Effects of supersaturation on the structure and properties of poly(9,9-dioctyl fluorene) organogels

Abstract

Rheological and small angle neutron scattering (SANS) measurements are used to characterize the gelation of poly(9,9-dioctyl fluorene) in organic solvents. The effect of supersaturation over the system's structure and properties is quantified. A variable range of solvent compositions and temperatures are used to control supersaturation. The mechanical and structural properties of the gels are characterized under different gelation conditions. Rheological studies reveal a strong dependency between the level of supersaturation of the system and the gelation kinetics. Samples start gelling faster and form stronger gels as the supersaturation of the system increased by lowering the temperature. Fits using the Avrami theory of phase change reveal a systematic variation in the dimensionality of the networks as the driving force for gelation is varied. A lower dimensionality is found for gels formed at lower supersaturation, whereas higher dimensionality typical of bifurcated networks appears as the supersaturation increases. SANS and USANS experiments also provide insight into structural variations occurring over several length scales. A power law dependence appears at low-q (6.0 × 10−4 < q < 4.0 × 10−3 A−1) showing a higher exponent at low supersaturation indicating the formation of polymer-rich and solvent-rich domains with a well defined interface.
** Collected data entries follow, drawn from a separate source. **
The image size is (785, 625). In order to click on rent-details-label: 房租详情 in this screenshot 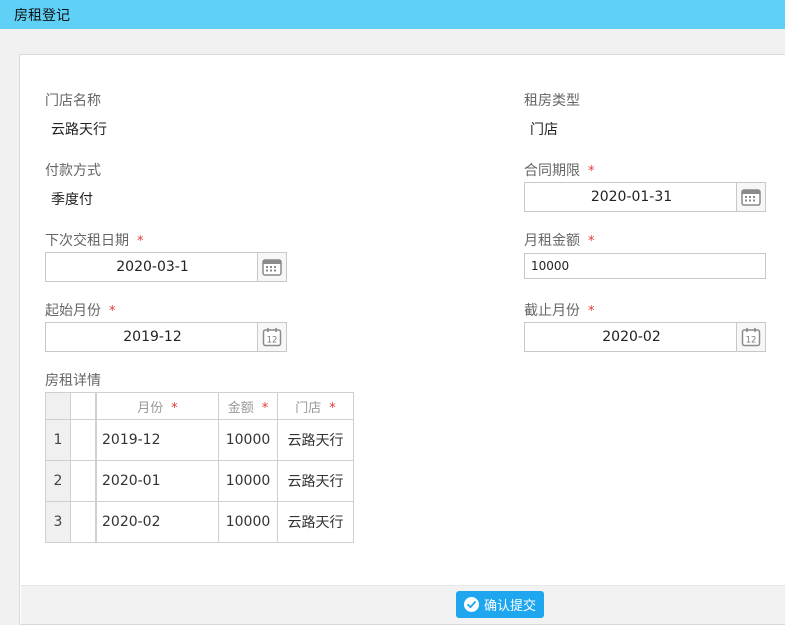, I will do `click(73, 381)`. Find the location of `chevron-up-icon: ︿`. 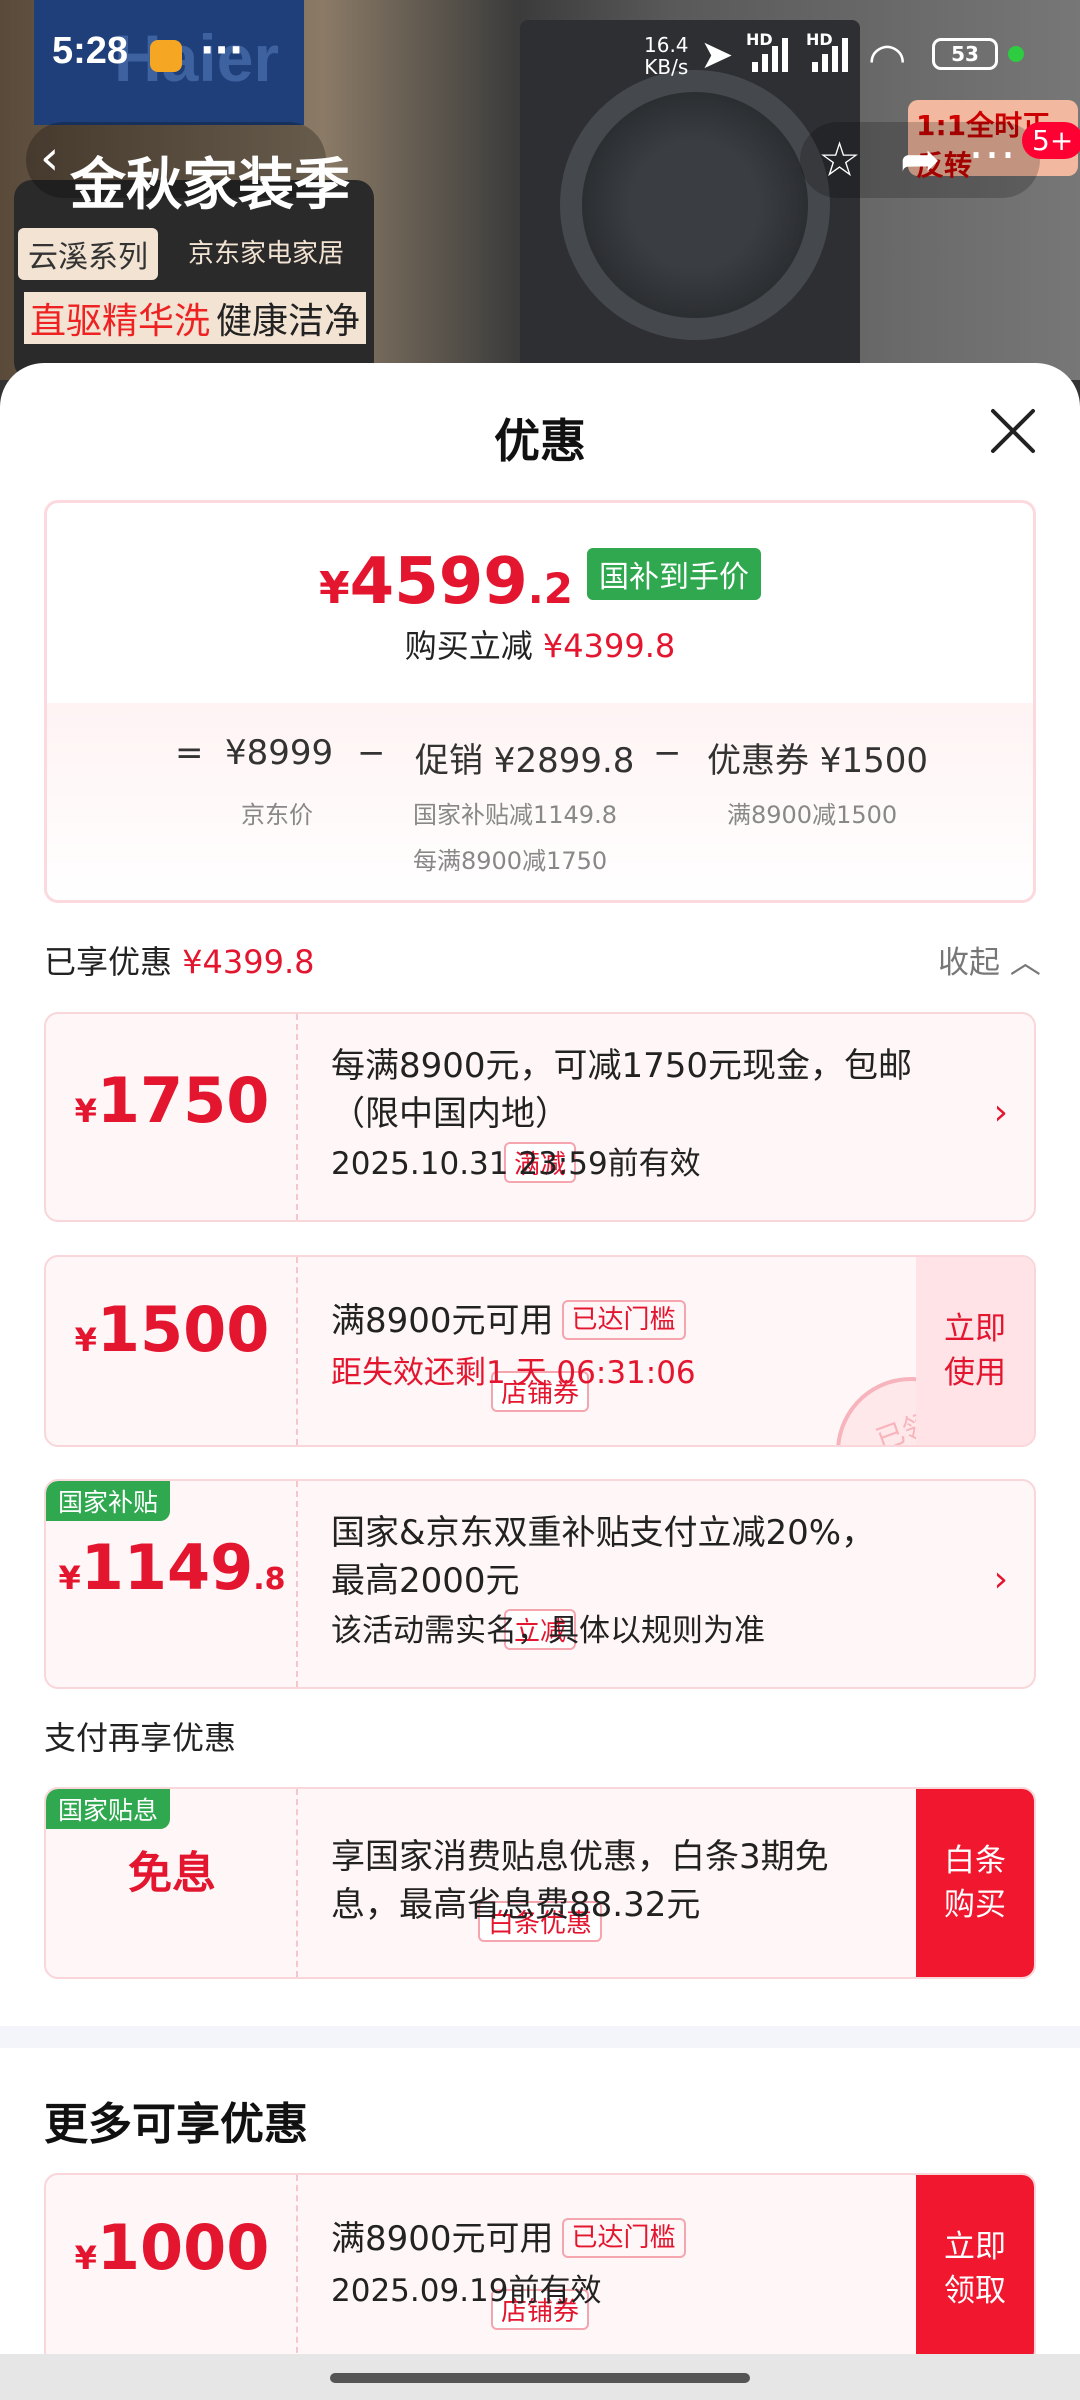

chevron-up-icon: ︿ is located at coordinates (1025, 963).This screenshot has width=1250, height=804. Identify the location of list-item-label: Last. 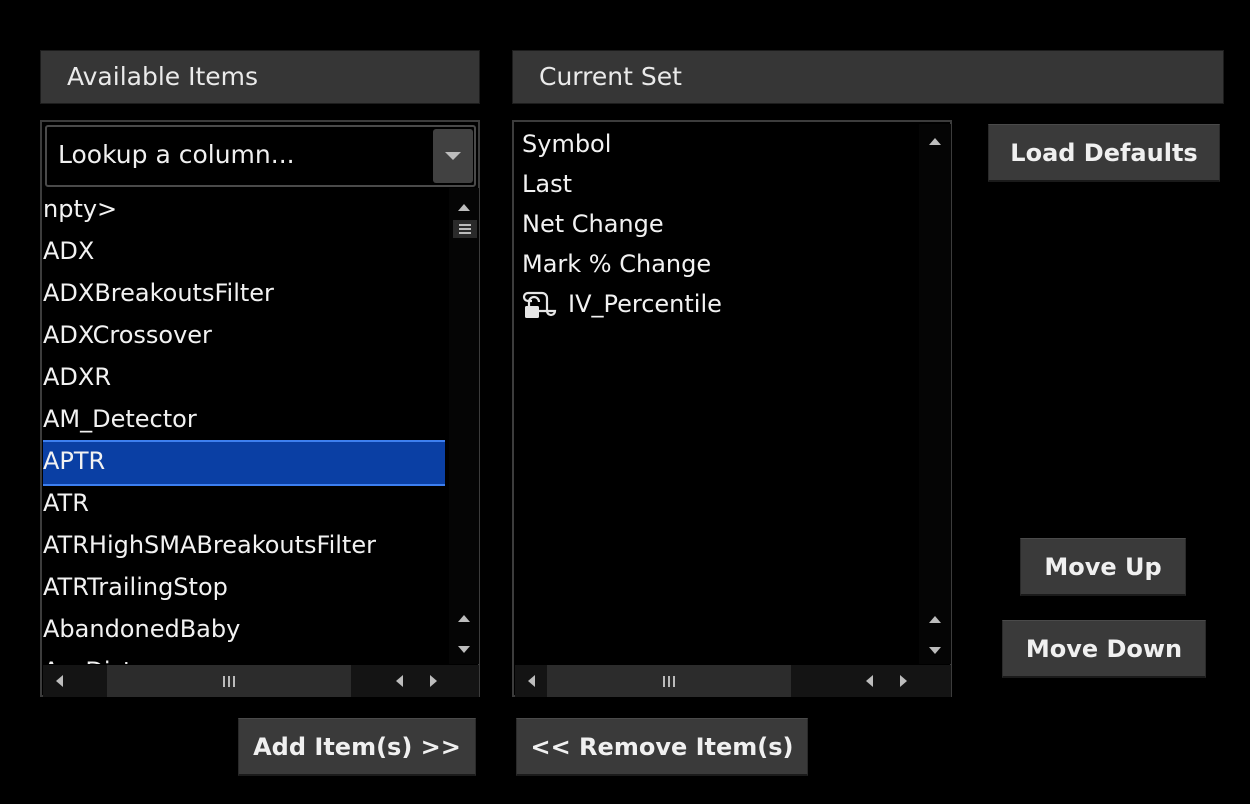
(547, 184).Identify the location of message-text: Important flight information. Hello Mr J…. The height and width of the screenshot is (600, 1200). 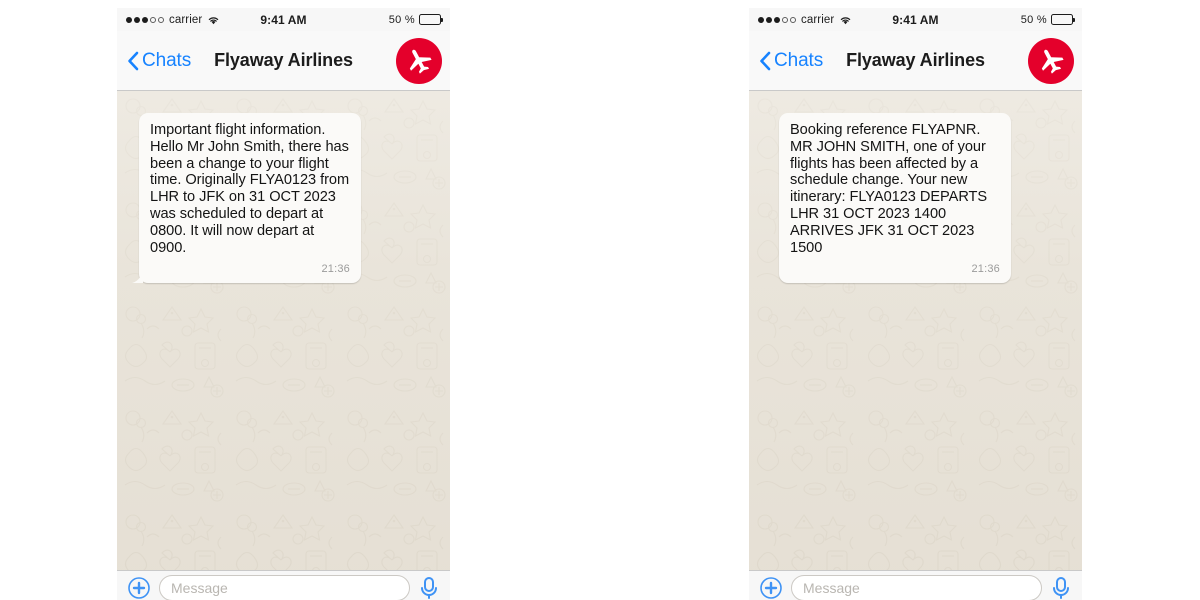
(250, 189).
Meanwhile, at higher supersaturation, the exponent value systematically decreases indicating that a more intermixed network–solvent system is formed. This is also corroborated with sTEM images for several polymer–solvent systems. The system's conductivity is also probed during gelation but there are no observable differences between the sol and the gel states for any of the systems. This study demonstrates the possibility of controlling network structures in conjugated polymers by changing the driving forces that are used for aggregation so that it may be possible to optimize the structure of organogels for specific applications.